Try it: The answer must restate the records below word for word.

*** Data for processing ***

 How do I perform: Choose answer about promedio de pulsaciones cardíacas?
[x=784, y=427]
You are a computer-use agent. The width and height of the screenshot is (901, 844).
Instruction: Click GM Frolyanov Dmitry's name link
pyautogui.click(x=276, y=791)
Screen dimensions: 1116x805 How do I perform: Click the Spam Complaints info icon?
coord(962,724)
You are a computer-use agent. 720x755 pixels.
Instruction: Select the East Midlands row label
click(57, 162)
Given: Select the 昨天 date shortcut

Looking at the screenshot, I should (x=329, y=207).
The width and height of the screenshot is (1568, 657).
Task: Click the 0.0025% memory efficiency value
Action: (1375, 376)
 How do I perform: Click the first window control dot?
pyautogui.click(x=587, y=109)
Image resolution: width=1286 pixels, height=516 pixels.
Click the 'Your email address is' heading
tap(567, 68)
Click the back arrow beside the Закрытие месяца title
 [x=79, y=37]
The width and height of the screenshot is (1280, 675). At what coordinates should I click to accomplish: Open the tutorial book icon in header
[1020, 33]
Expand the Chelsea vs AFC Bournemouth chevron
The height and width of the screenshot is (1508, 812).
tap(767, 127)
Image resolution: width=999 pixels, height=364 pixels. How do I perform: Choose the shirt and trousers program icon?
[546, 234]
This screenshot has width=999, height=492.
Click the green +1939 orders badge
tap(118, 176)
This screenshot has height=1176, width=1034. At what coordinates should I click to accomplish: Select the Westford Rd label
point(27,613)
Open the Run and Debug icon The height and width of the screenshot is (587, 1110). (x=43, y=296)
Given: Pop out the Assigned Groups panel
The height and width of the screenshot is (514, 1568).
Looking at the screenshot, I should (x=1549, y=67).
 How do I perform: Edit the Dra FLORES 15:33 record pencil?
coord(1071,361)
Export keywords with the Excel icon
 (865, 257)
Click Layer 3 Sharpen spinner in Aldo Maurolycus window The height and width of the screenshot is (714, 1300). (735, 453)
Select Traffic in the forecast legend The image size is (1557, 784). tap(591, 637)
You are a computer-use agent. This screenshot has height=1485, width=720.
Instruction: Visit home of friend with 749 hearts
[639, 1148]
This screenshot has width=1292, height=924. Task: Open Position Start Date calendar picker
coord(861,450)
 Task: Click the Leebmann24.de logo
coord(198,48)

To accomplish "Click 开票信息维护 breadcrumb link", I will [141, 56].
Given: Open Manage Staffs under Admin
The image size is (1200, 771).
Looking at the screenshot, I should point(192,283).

***

Solution to this problem:
 How do I perform: Choose answer about promedio de pulsaciones cardíacas?
[x=784, y=427]
You are a computer-use agent. The width and height of the screenshot is (901, 844).
Instruction: Click GM Frolyanov Dmitry's name link
pyautogui.click(x=276, y=791)
Screen dimensions: 1116x805 How do I perform: Click the Spam Complaints info icon?
coord(962,724)
You are a computer-use agent. 720x755 pixels.
Instruction: Select the East Midlands row label
click(57, 162)
Given: Select the 昨天 date shortcut

Looking at the screenshot, I should (x=329, y=207).
The width and height of the screenshot is (1568, 657).
Task: Click the 0.0025% memory efficiency value
Action: (1375, 376)
 How do I perform: Click the first window control dot?
pyautogui.click(x=587, y=109)
Image resolution: width=1286 pixels, height=516 pixels.
Click the 'Your email address is' heading
tap(567, 68)
Click the back arrow beside the Закрытие месяца title
 [x=79, y=37]
The width and height of the screenshot is (1280, 675). At what coordinates should I click to accomplish: Open the tutorial book icon in header
[1020, 33]
Expand the Chelsea vs AFC Bournemouth chevron
The height and width of the screenshot is (1508, 812).
tap(767, 127)
Image resolution: width=999 pixels, height=364 pixels. How do I perform: Choose the shirt and trousers program icon?
[546, 234]
This screenshot has width=999, height=492.
Click the green +1939 orders badge
tap(118, 176)
This screenshot has height=1176, width=1034. At what coordinates should I click to accomplish: Select the Westford Rd label
point(27,613)
Open the Run and Debug icon The height and width of the screenshot is (587, 1110). (x=43, y=296)
Given: Pop out the Assigned Groups panel
The height and width of the screenshot is (514, 1568).
Looking at the screenshot, I should (x=1549, y=67).
 How do I perform: Edit the Dra FLORES 15:33 record pencil?
coord(1071,361)
Export keywords with the Excel icon
 (865, 257)
Click Layer 3 Sharpen spinner in Aldo Maurolycus window The height and width of the screenshot is (714, 1300). (735, 453)
Select Traffic in the forecast legend The image size is (1557, 784). tap(591, 637)
You are a computer-use agent. This screenshot has height=1485, width=720.
Instruction: Visit home of friend with 749 hearts
[639, 1148]
This screenshot has width=1292, height=924. Task: Open Position Start Date calendar picker
coord(861,450)
 Task: Click the Leebmann24.de logo
coord(198,48)

To accomplish "Click 开票信息维护 breadcrumb link", I will [141, 56].
Given: Open Manage Staffs under Admin
The image size is (1200, 771).
Looking at the screenshot, I should point(192,283).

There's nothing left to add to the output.